Saleen quiere tu dinero. Pero no para comprar uno de sus superdeportivos, sino para fabricar el S1, un modelo del que se habla desde hace casi una década

El fabricante estadounidense abre una nueva ronda de financiación para que los clientes puedan aportar a la compañía.
Si llevas años siguiendo el mundo del automóvil, probablemente el nombre de Saleen te suene mucho. Además de por versiones estratosféricas de modelos de Ford, por sus promesas de superdeportivos y prototipos llamativos que a veces tardan más de lo esperado en llegar a la realidad. Pues bien, la historia vuelve a repetirse, pero esta vez con un giro interesante: la marca no está pidiendo directamente dinero, pero no para comprar uno de sus coches, sino para intentar por fin llevar a producción el Saleen S1, un modelo del que se lleva hablando desde hace casi una década.
La compañía se ha dejado de sutilezas y directamente ha lanzado una campaña de inversión pública a través de plataformas de financiación colectiva y capital privado para intentar reunir los fondos necesarios que permitan industrializar el proyecto. Aquí mismo puedes entrar para convertirte en “accionista”, si te interesa.
A efectos prácticos, lo que ocurre es que la firma quiere que el S1 deje de ser un proyecto que nunca termina de llegar para que se convierta en algo real, pero no puede hacerlo en sus circunstancias actuales, así que necesita apoyo externo para conseguirlo.
No se puede negar que la idea es atractiva, porque el deportivo fue presentado originalmente como una propuesta de coupé ligero con motor central, con el objetivo de ofrecer prestaciones de superdeportivo con un enfoque relativamente más accesible que lo que serían sus competidores directos.
Sobre el papel, hablábamos de una carrocería ligera y una filosofía muy enfocada a la conducción. El problema es que, como ha ocurrido con otros proyectos de la marca en el pasado, el S1 se ha quedado durante años en una especie de limbo: aparece, desaparece, se anuncia su llegada a producción y luego vuelve a retrasarse.
Para salir de esa rueda, Saleen recurre directamente al público. La estrategia es sencilla en teoría: abrir la puerta a inversores privados y entusiastas de la marca que quieran participar económicamente en el desarrollo del vehículo.

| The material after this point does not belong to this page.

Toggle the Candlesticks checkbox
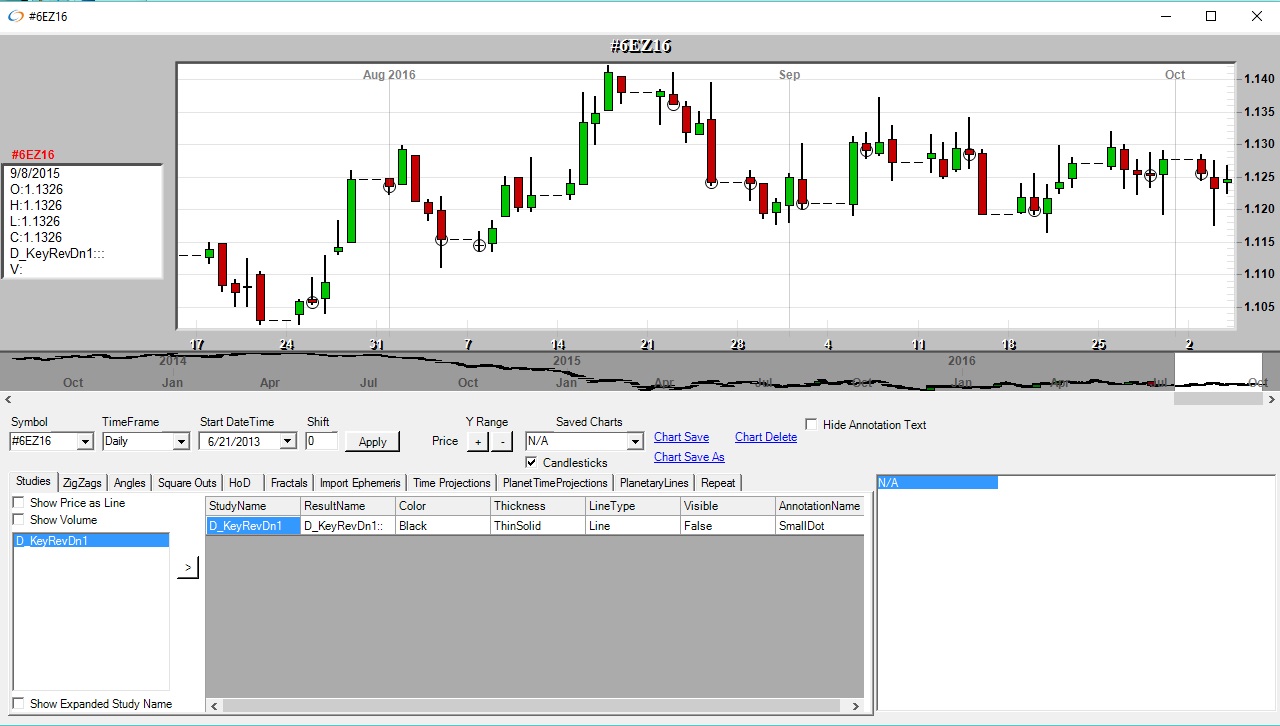 coord(531,463)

La campaña de inversión está estructurada como una oportunidad para que particulares puedan aportar capital a cambio de participación en el proyecto. Según la información disponible, la marca busca financiación para cubrir los costes de ingeniería, validación, producción y puesta en marcha de la cadena de fabricación del S1.
Y aquí es donde entra la parte más llamativa: el discurso de Saleen no se centra únicamente en el coche como producto, sino en la idea de formar parte de su creación. En cierto modo, apela a la nostalgia y al vínculo emocional que muchos aficionados tienen con la marca, conocida por sus preparaciones de alto rendimiento y por su presencia en el mundo de los deportivos estadounidenses.
Además, lo hace de una manera bastante amigable, con un sistema basado en distintos niveles en función de la cantidad de dinero invertida y que difieren en las recompensas que se ofrecen.
En el primer nivel, denominado “Fan”, las aportaciones a partir de 500 dólares ofrecen como incentivo una gorra oficial de Saleen firmada y un certificado digital de inversión también firmado por Steve Saleen. El segundo nivel, llamado “Pit Crew”, incluye todo lo anterior y añade acceso anticipado a los anuncios de nuevos vehículos de la marca antes de su publicación oficial.
A partir de 5.000 dólares, el nivel “Paddock Pass” suma a las ventajas anteriores la invitación a un evento virtual exclusivo con inversores, en el que Steve Saleen participa directamente. Con una inversión de 10.000 dólares se accede al nivel “In the Garage”, que añade a las recompensas previas la posibilidad de realizar una visita guiada a una instalación de Saleen, aunque sujeta a disponibilidad.
El siguiente escalón, “On the Grid”, requiere una aportación de 25.000 dólares e incluye acceso VIP a un evento organizado por Saleen, además de un encuentro presencial con Steve Saleen. Finalmente, el nivel más alto, denominado “Riding Shotgun”, agrupa todos los beneficios anteriores y añade ventajas adicionales como un descuento de hasta el 5 % en la compra de un vehículo Saleen, una sesión privada individual con Steve en un evento o instalación de la marca y una invitación a una cena privada con él.

Aunque pueda parecer algo novedoso, la realidad es que no es la primera vez que Saleen hace algo así. La campaña actual es el Invown, pero en 2023 ya lanzó algo similar en StartEngine, donde 843 personas se animaron a invertir, logrando una recaudación total de 1.054.168,89 dólares. Habrá que ver si esta vez es la definitiva y resulta por fin en la llegada del Saleen S1.